Aims

The aims of the course are to:

• Appreciate the thermodynamic engineering and economic principles, and the environmental impact, of power generation using advanced fossil fuel power stations, hydrogen power stations and long term energy storage to support renewables.
• To use cycle analysis computer codes to perform parametric studies of various types of cycle in a variety of economic scenarios and ultimately to select, design and optimise a power plant for a specified operational role.

Content

The power generation industry is being transformed. In some parts of the world coal power stations are being rapidly replaced by advanced natural gas power stations. In other countries, where natural gas is not available hydrogen power stations are under construction. In other countries the rapid expansion of renewables has led to a requirement for long term energy storage to ensure grid stability. The objective of this course is to investigate a range of advanced thermodynamic cycles and to understand how they can be used to practically accelerate the grid towards net zero.  

Cycle analysis is currently an extremely active area of research, with many new and novel cycles being proposed. Examples include gas turbine cycles with water or steam injection, cycles incorporating fuel cells, and hydrogen cycles. Some of these cycles promise extremely impressive thermodynamic performance, often at considerably lower capital cost than the combined-cycle.

In this project you will in teams of three undertake a computer-based investigation of combined-cycles and some of the above-mentioned advanced cycles, using a suite of especially written computer programs. (The analysis programs are written in FORTRAN, but a knowledge of this language is not required: for the most part you will use the programs with no or little modification. Some of the visualisation programs are written in Matlab code with which you should be familiar from Part I.)

Cycle analysis and design is a complex procedure requiring comparatively elaborate calculations and it is virtually impossible to perform even the simplest design-point optimisation without the help of such programs. However, the project is structured in such a fashion that you should develop a firm understanding of the thermodynamic principles that underpin the operation of power generating plant. This understanding is essential to the innovation of new power generating cycles.

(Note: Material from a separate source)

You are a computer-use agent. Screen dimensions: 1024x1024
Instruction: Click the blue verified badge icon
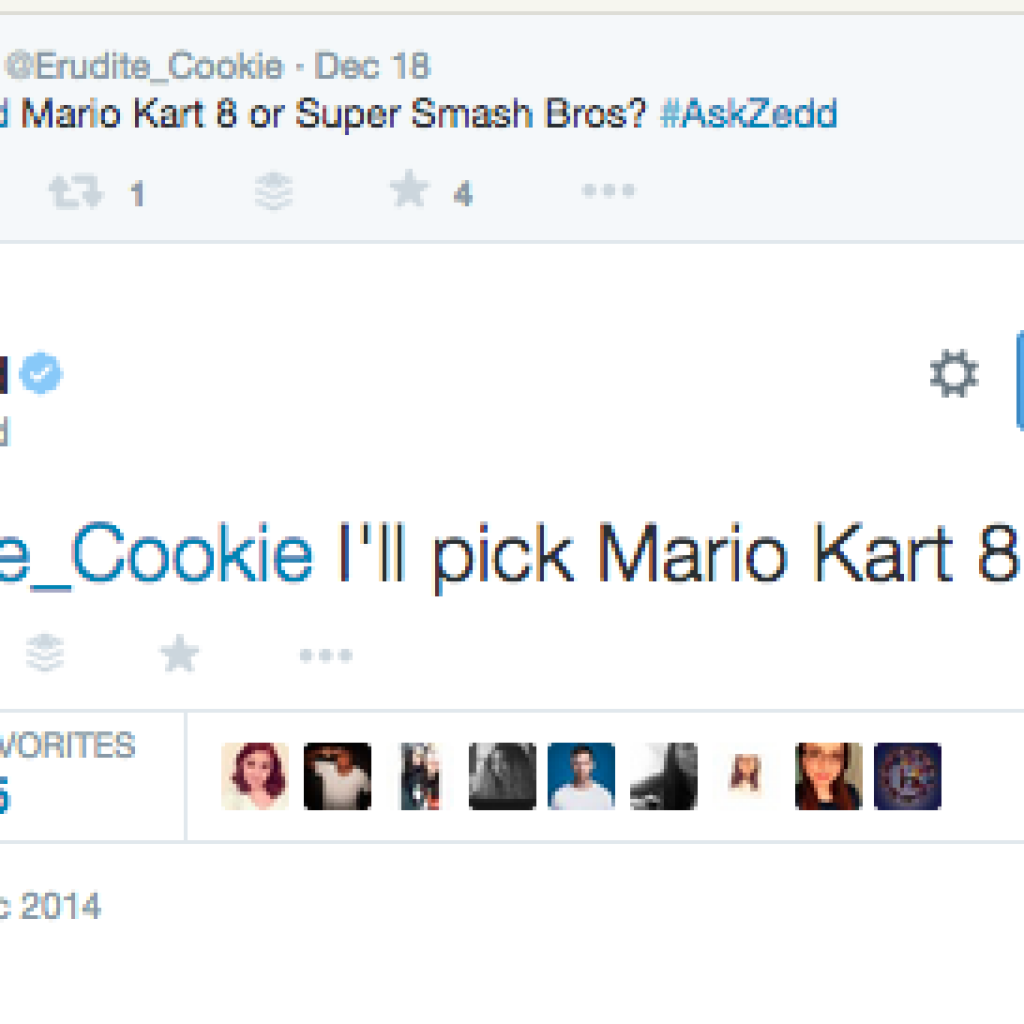(41, 375)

Computer investigation of simple and advanced cycles. Appreciation of thermodynamic principles (including second law exergy analysis) and environmental impact via parametric studies of (i) gas turbine, steam turbine and combined cycles, considering multiple figures of merit (efficiency, specific work, cost of electricity) in multiple economic scenarios, (ii) hydrogen gas turbines, (iii) the use of long term hydrogen storage to support renewable grid stability.